TO DO - Return each line exactly, from the one that has "You are a computer-use" through the end of the entries, both ends included. Pictures do not belong.

DATA FOR THE TASK -
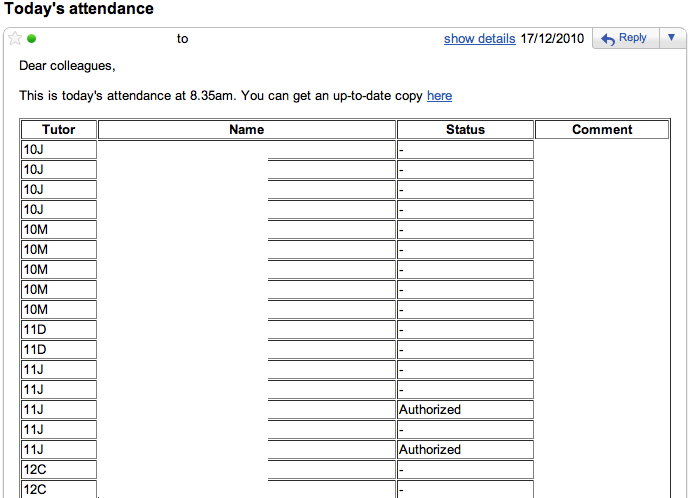Click the Dear colleagues greeting text
Image resolution: width=691 pixels, height=498 pixels.
pos(67,66)
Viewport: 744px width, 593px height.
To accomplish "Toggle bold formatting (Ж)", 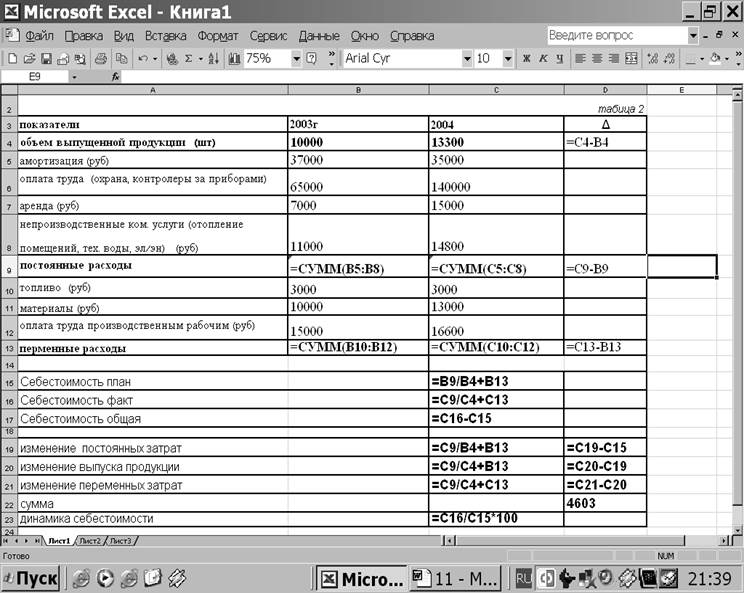I will tap(526, 59).
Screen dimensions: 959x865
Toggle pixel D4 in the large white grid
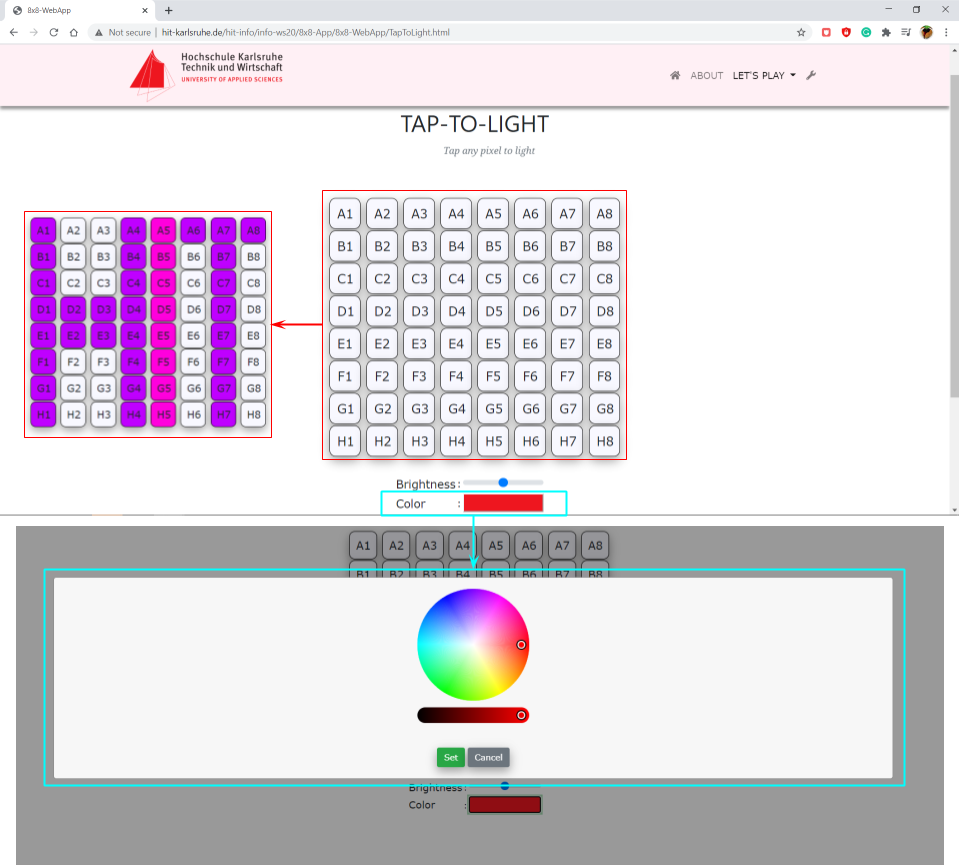[456, 311]
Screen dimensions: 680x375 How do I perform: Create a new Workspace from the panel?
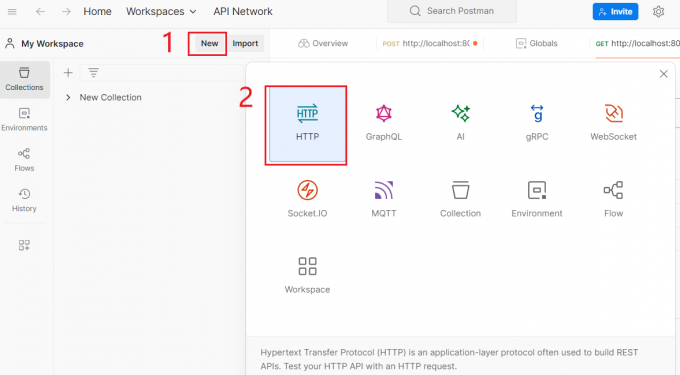(x=307, y=275)
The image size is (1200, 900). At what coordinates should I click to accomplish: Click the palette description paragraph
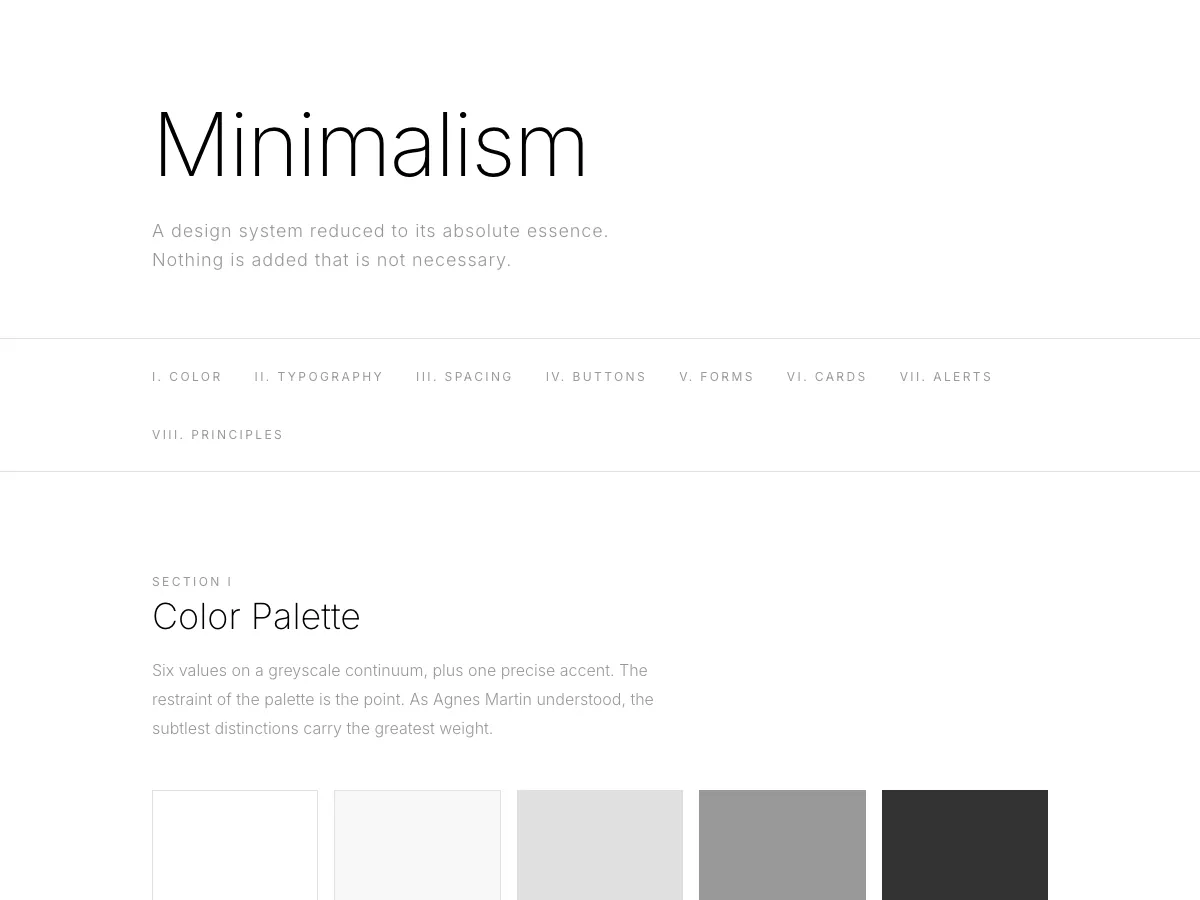coord(403,699)
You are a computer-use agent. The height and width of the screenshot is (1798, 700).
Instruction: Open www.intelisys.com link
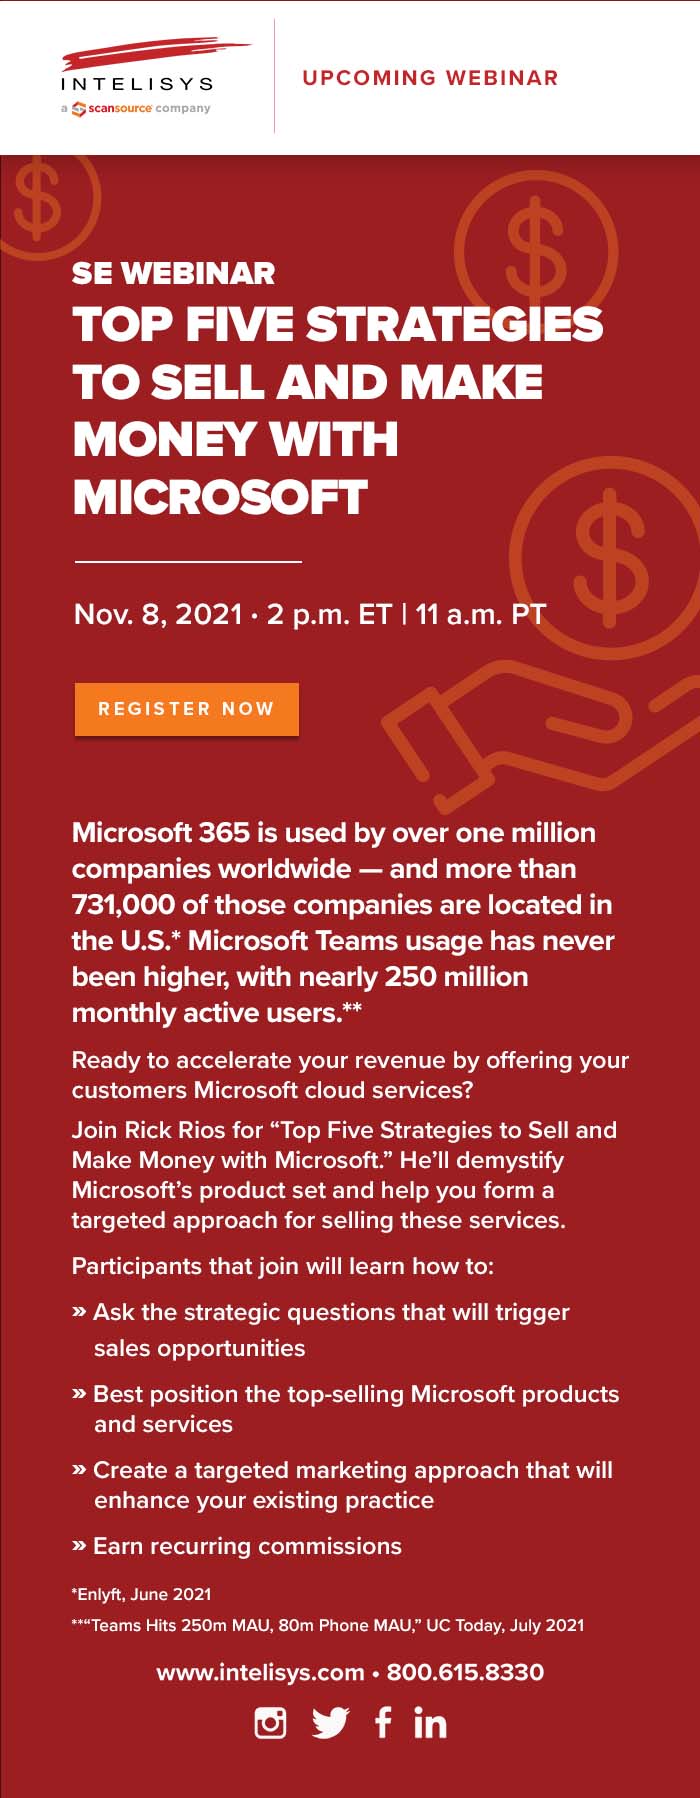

SOLUTION FOR THIS EXERCISE -
You are a computer-use agent. The height and width of the screenshot is (1798, 700).
Instruction: Open www.intelisys.com link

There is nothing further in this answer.